Which lines to output? The line containing "Screen dimensions: 1281x721" and every line after it in the data below, each copied exactly.

[Data extracted from a collection]

---*---

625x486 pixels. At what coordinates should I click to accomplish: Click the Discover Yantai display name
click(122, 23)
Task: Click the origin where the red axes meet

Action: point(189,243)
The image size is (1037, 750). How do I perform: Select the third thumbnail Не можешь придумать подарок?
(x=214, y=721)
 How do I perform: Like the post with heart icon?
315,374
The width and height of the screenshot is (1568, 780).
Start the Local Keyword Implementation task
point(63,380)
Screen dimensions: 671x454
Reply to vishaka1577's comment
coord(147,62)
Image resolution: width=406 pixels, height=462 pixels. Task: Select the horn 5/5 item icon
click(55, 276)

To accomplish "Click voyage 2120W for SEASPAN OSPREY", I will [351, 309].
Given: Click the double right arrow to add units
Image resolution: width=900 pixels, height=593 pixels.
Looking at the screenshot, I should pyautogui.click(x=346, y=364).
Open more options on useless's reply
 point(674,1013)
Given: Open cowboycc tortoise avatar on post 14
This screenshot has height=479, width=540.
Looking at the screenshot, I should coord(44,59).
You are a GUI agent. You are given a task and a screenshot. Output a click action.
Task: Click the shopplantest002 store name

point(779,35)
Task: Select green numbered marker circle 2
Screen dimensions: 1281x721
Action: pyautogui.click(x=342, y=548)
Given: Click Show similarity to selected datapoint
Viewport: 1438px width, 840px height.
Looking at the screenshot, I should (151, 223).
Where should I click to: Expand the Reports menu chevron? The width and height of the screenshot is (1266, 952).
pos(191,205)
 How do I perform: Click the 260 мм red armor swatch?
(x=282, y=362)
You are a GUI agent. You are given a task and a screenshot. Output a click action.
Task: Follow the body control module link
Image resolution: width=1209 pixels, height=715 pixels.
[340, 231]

---*---

Output for this exercise:
Screen dimensions: 1281x721
Action: pyautogui.click(x=342, y=548)
Given: Click Show similarity to selected datapoint
Viewport: 1438px width, 840px height.
Looking at the screenshot, I should (151, 223).
Where should I click to: Expand the Reports menu chevron? The width and height of the screenshot is (1266, 952).
pos(191,205)
 How do I perform: Click the 260 мм red armor swatch?
(x=282, y=362)
You are a GUI agent. You are given a task and a screenshot. Output a click action.
Task: Follow the body control module link
Image resolution: width=1209 pixels, height=715 pixels.
[340, 231]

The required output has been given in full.